Today she’d gone to Austin Eats to try to find Shelby. She had been there, red-haired and vivacious, behind the counter. LeeAnn had ordered a glass of sweet tea and watched her daughter direct the busy kitchen staff and still have time to charm each and every customer with a word and a smile. Then a man came in and sat down at the counter, and LeeAnn’s breath had caught in her throat. Garrett? Or was it Michael? His coloring was the same as her dead husband’s, hair so dark a red it was almost brown, olive skin and eyes that could see into your soul.
She sat there, hands trembling, for another fifteen minutes, torn between happiness and fear. When the man got up to leave he looked around the room, his gaze flicking over her, assessing and dismissive. It was then she began to realize her fantasy might not play out as she wished.
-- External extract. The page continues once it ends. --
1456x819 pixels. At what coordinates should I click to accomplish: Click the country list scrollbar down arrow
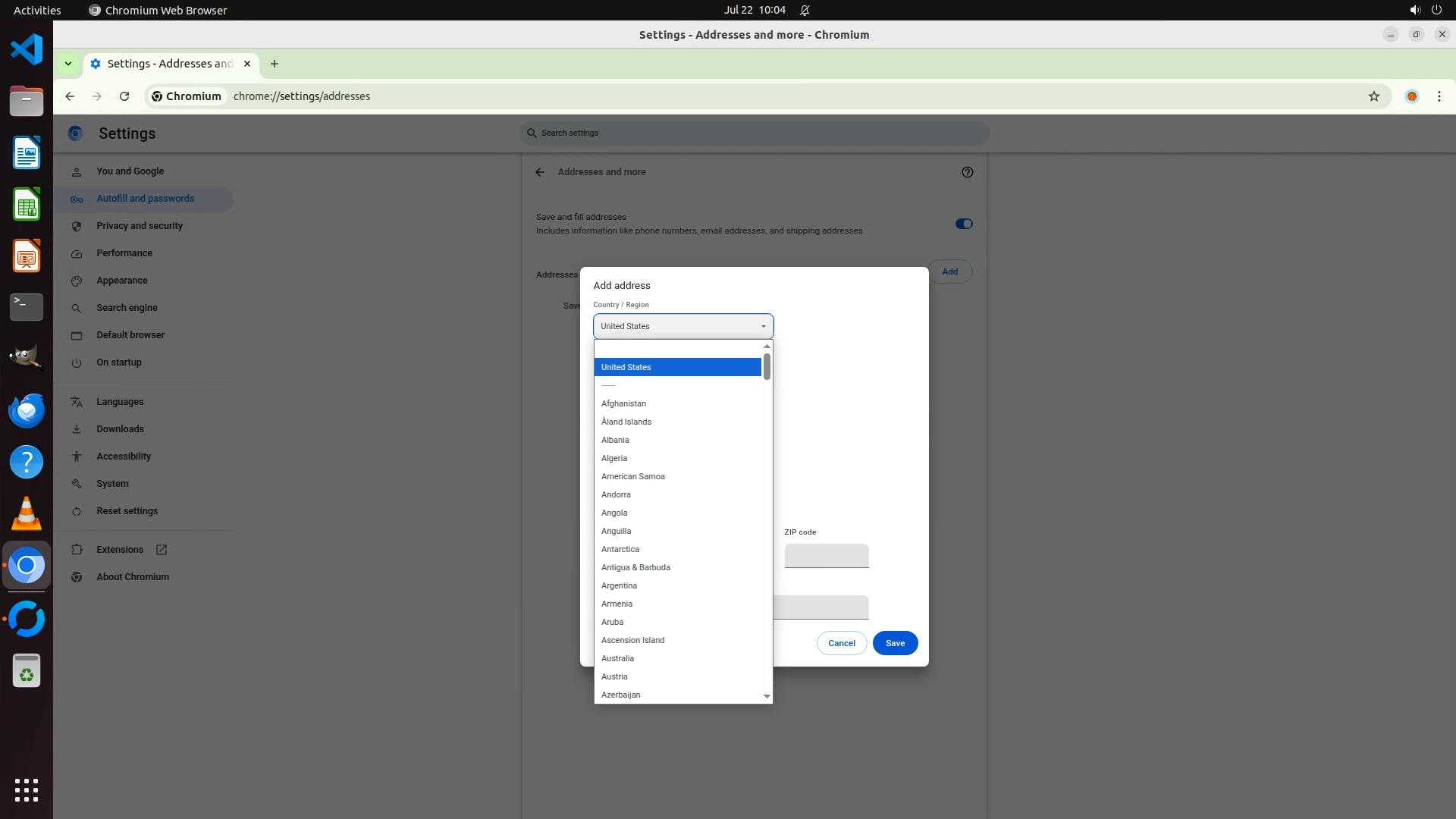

The little love offerings she had kept all these years might not be enough for her children to make up for giving them away. She had gotten up and made her way painfully out of the diner. But she hadn’t been ready to admit defeat. Going to Garrett’s ranch outside the city was out of the question, but there was still Lana. Still her sweet little first-born daughter.
A young woman turned the corner and walked to the door of the shop. Was this Lana? She had LeeAnn’s coloring, auburn hair and hazel eyes and a creamy tone to her skin that never seemed to tan. But LeeAnn didn’t have auburn hair anymore, the chemotherapy had seen to that. She raised her hand and touched the inexpensive gray wig she wore. The young woman turned her head, and their eyes met. She smiled. LeeAnn reached for the door handle.
A couple approached. The woman was pregnant, and both husband and wife immediately engaged Lana in conversation about the display of furniture in the window. She was obviously going to be busy with them for a long, long time. LeeAnn’s little store of courage gave out. She was so very tired. What if Lana didn’t understand her long-ago desperation? What if she hated her for never contacting them?
But she had to let her children know she still cared. Once before, she had trusted in the judgment and caring of a woman she had never met. Her confidence hadn’t been misplaced. One last time she would ask that woman to help her. She began to compose a note in her mind.
Dear Mrs. Megan Maitland,
Thank you for finding my babies a good and loving home all those years ago—I knew you would. The teddy bear was Garrett’s, and these three baby sweaters have the triplets’ names embroidered on them. The only fancywork I ever had time to do. My only wish is for the children to know I loved them.
Yours in gratitude.
“Do you want to go inside?” the driver asked again, sounding a little impatient. LeeAnn glanced at the meter. It was coming up on forty dollars. She gave one last look at the young woman now standing inside the bay window of her store, her hands resting on the carved finials of an antique-looking baby bed.
“No,” LeeAnn said wearily. “I don’t think I should go inside. But I want to mail a package. Take me to the post office, please.”